Tujuan dari kategori ini adalah untuk menempatkan beberapa obat yang dinilai mengkhawatirkan tetapi belum cukup bukti klinis yang mendasarinya. Pemberian obat yang perlu dilakukan dengan kehati-hatian adalah:

  • Ambang batas usia yang perlu perhatian ekstra dalam pemberian aspirin sebagai prevensi primer kejadian kardiovaskuler adalah 70 tahun. Kriteria usia ini juga mencakup penggunaan aspirin sebagai prevensi primer kanker kolorektal dan tidak berlaku untuk prevensi sekunder penyakit lain
  • Pemberian rivaroxaban dan dabigatran untuk terapi tromboemboli vena atau atrial fibrilasi juga perlu kehati-hatian pada lansia berusia 75 tahun ke atas
  • Tramadol dapat menyebabkan hiponatremia atau sindrom sekresi hormon antidiuretik
  • Kombinasi dextromethorphan dan quinidine diduga meningkatkan gejala perilaku dari dementia tanpa pseudobulbar, risiko jatuh, dan interaksi obat
  • Penggunaan kombinasi trimethoprim-sulfamethoxazole harus dilakukan dengan hati-hati pada pasien dengan penurunan fungsi ginjal dan pasien yang mendapat angiotensin-converting enzyme inhibitor (ACEI) atau angiotensin receptor blocker (ARB) karena peningkatan risiko hiperkalemia

Vasodilator telah dikeluarkan dari kategori ini karena dinilai risiko syncope yang dihasilkannya tidak spesifik kepada lansia saja.
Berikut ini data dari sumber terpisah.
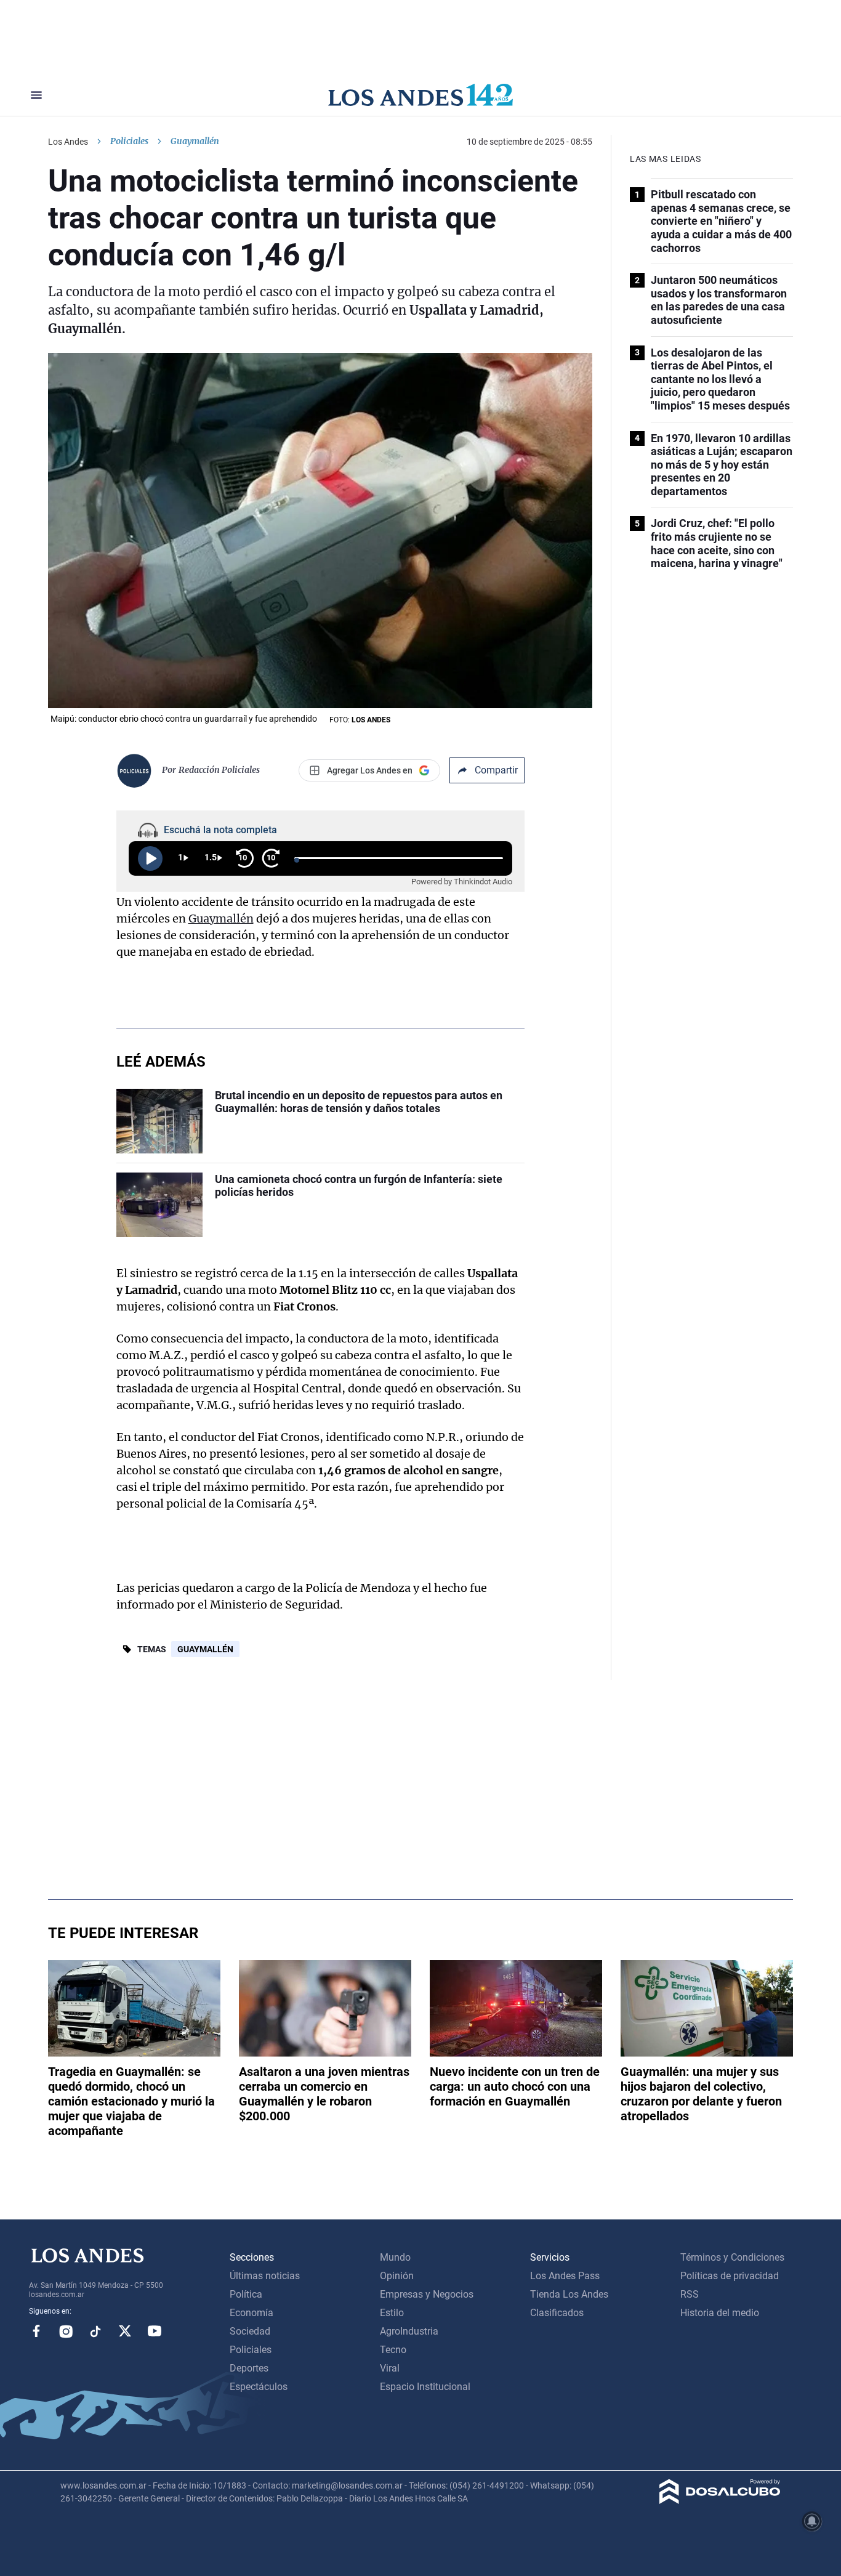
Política (246, 2294)
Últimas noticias (265, 2276)
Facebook (36, 2331)
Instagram (65, 2331)
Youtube (154, 2331)
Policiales (129, 141)
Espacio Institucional (425, 2386)
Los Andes (68, 142)
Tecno (393, 2350)
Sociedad (250, 2331)
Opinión (397, 2276)
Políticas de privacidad (729, 2276)
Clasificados (557, 2313)
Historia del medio (719, 2313)
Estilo (392, 2313)
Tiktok (95, 2331)
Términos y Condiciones (732, 2257)
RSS (689, 2294)
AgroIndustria (409, 2331)
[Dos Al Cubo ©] (720, 2500)
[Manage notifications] (812, 2521)
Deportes (249, 2368)
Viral (390, 2368)
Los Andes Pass (565, 2276)
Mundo (395, 2257)
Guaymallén (221, 918)
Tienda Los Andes (569, 2294)
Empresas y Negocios (426, 2294)
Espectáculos (259, 2386)
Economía (251, 2313)
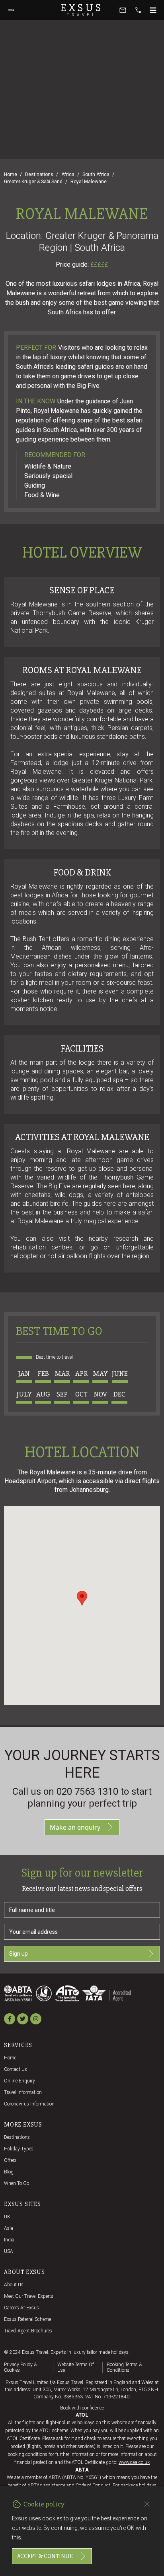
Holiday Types (18, 2149)
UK (7, 2217)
Interaksi Obat yang Perlu Dihindari pada Lansia

Terdapat beberapa interaksi obat yang penting secara klinis sehingga sebaiknya dihindari pada pasien geriatri. Penggunaan bersamaan antara opioid dan gabapentin atau pregabalin berisiko meningkatkan risiko efek samping depresi napas sehingga sebaiknya dihindari.[3,4,13]

Interaksi lain yang sebaiknya dihindari pada pasien geriatri adalah antara kortikosteroid dan NSAID. Penggunaan bersamaan antara kedua obat tersebut dapat meningkatkan risiko ulkus peptikum atau perdarahan saluran cerna sehingga sebaiknya dihindari. Jika tidak memungkinkan untuk menghindari penggunaan bersamaan antara kedua obat tersebut, sebaiknya diberikan obat gastroproteksi.[3,4]

Penggunaan bersama antara warfarin dan ciprofloxacin sebaiknya dihindari pada pasien geriatri. Warfarin merupakan antikoagulan poten dengan indeks terapeutik yang sempit yang bekerja dengan menghambat aktivasi faktor pembekuan darah yang tergantung vitamin K (faktor II,VII,IX,dan X). Beberapa obat, termasuk antibiotik ciprofloxacin dapat meningkatkan efek antikoagulan dari warfarin.

Ciprofloxacin diduga dapat menggeser warfarin dari ikatannya dengan albumin sehingga kadar warfarin bebas di darah meningkat. Selain itu, ciprofloxacin dan banyak antibiotik lainnya dapat mengeliminasi bakteri di usus yang memproduksi vitamin K dan menghambat enzim sitokrom CYP2C9 yang berperan dalam metabolisme warfarin. Jika tidak memungkinkan untuk menghindari penggunaan bersamaan antara kedua obat tersebut, harus dilakukan monitoring international normalized ratio (INR) secara ketat.[3,4,14,15]

Kesimpulan

Pemberian obat pada pasien lanjut usia perlu mendapat perhatian khusus karena adanya berbagai perubahan, baik fisiologis maupun patologis yang dapat memengaruhi farmakokinetik dan farmakodinamik obat. Komorbiditas dan polifarmasi menempatkan lansia pada risiko lebih tinggi akan interaksi obat dan kontraindikasinya. Kriteria Beers merupakan salah satu pedoman yang dapat digunakan dalam pemberian obat untuk lansia.

Obat-obatan yang diatur dalam kriteria Beers tersebut adalah kelompok obat yang berpotensi tidak tepat digunakan pada sebagian besar lansia, kelompok obat yang berpotensi tidak tepat digunakan pada lansia dengan kondisi tertentu, kelompok obat yang harus digunakan secara hati-hati pada lansia, dan interaksi obat yang penting secara klinis sehingga sebaiknya dihindari pada pasien geriatri.